__Assigned task__: Word for word, write the lines below out again, with no pictures.

··· Given records

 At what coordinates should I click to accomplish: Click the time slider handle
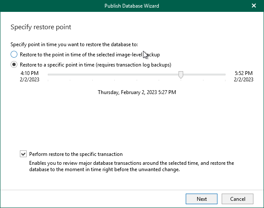pos(181,75)
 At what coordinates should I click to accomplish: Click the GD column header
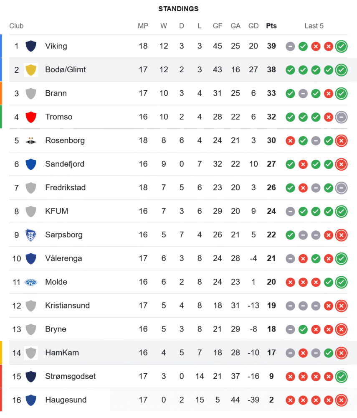tap(253, 26)
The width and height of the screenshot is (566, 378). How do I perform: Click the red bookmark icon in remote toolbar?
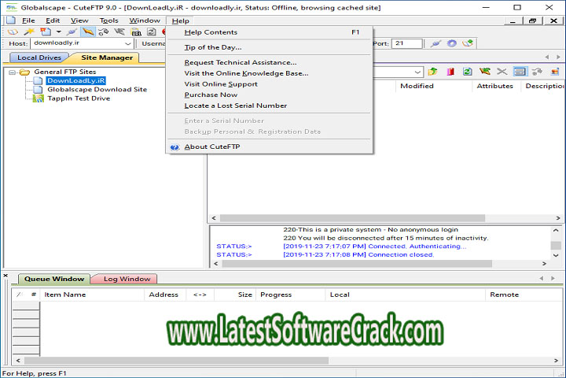pyautogui.click(x=450, y=72)
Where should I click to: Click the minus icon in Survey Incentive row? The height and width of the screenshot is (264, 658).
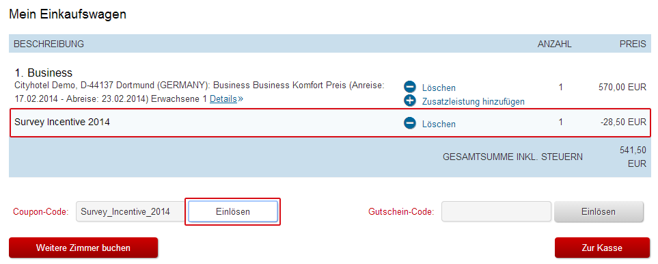tap(409, 123)
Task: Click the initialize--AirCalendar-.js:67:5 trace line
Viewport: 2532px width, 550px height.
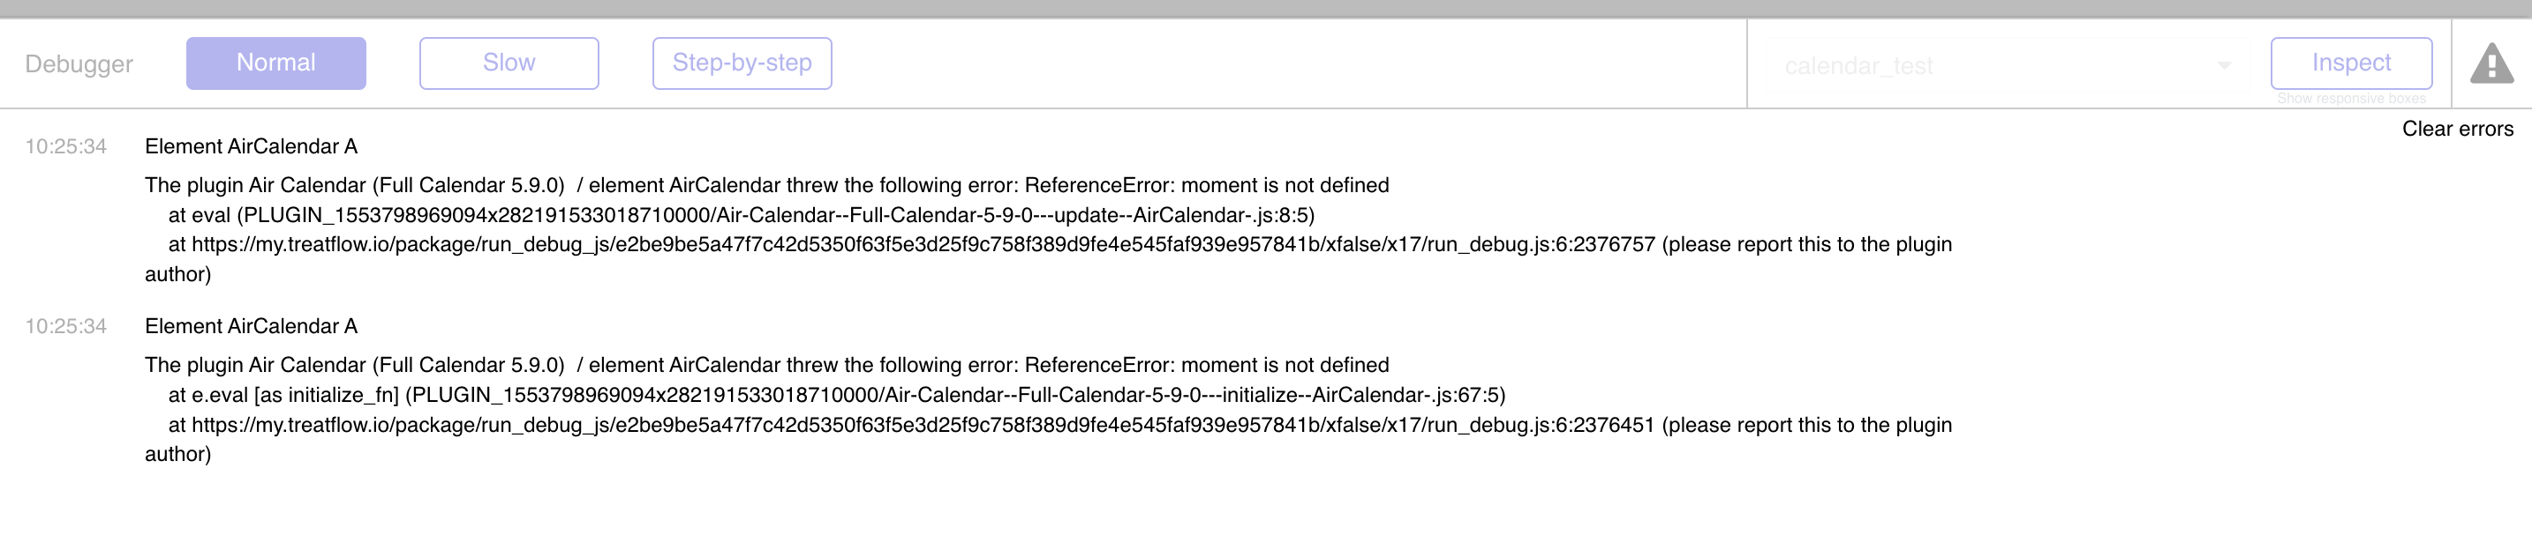Action: 836,395
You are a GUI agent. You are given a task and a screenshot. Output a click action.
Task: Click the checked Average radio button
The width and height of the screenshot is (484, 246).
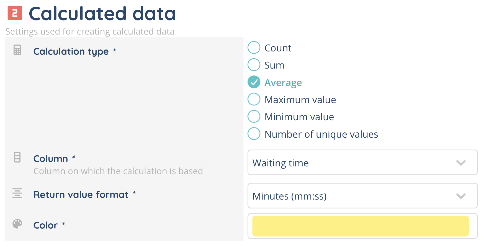pos(254,82)
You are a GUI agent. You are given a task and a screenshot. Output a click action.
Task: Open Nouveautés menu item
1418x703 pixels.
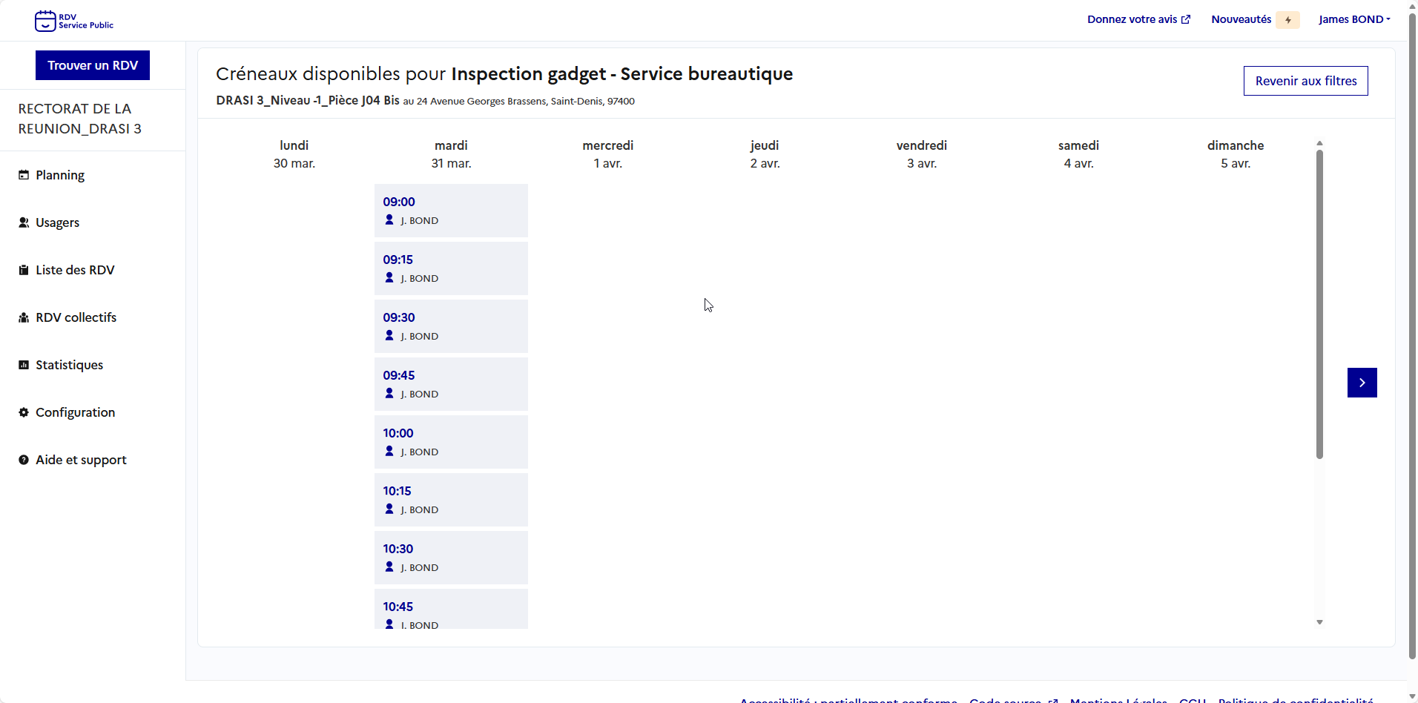point(1241,19)
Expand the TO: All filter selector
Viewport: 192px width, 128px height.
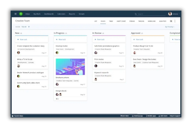[24, 27]
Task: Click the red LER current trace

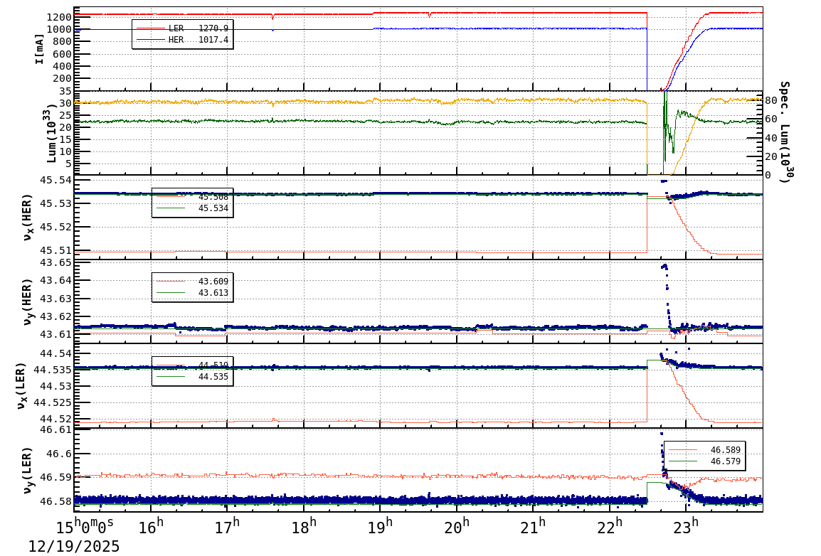Action: point(356,12)
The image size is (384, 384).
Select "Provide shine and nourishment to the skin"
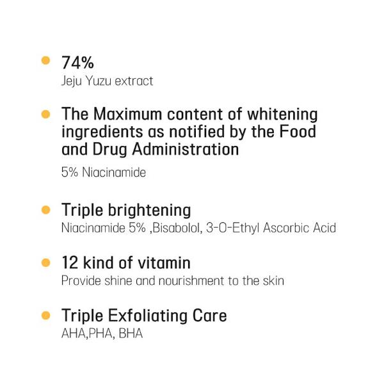coord(172,281)
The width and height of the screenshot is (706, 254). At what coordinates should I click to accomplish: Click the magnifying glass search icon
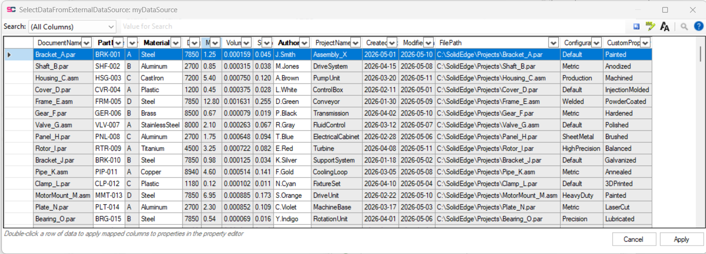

······

__Exercise solution__:
 At what coordinates should I click to accomplish: Click the time slider handle
pos(181,75)
 At what coordinates should I click to accomplish: Click the GD column header
tap(253, 26)
The width and height of the screenshot is (566, 378). How do I perform: Click the red bookmark icon in remote toolbar?
pyautogui.click(x=450, y=72)
Where should I click to: Click the minus icon in Survey Incentive row? The height and width of the screenshot is (264, 658).
tap(409, 123)
Task: Click the initialize--AirCalendar-.js:67:5 trace line
Viewport: 2532px width, 550px height.
Action: 836,395
You are a GUI agent. You are given a task and a screenshot. Output a click action.
Task: Click the checked Average radio button
The width and height of the screenshot is (484, 246).
pos(254,82)
You are a GUI agent. You are given a task and a screenshot. Output a click action.
Task: Open Nouveautés menu item
1418x703 pixels.
point(1241,19)
Expand the TO: All filter selector
Viewport: 192px width, 128px height.
[24, 27]
Task: Click the red LER current trace

Action: point(356,12)
The image size is (384, 384).
Select "Provide shine and nourishment to the skin"
coord(172,281)
The width and height of the screenshot is (706, 254). At what coordinates should I click to accomplish: Click the magnifying glass search icon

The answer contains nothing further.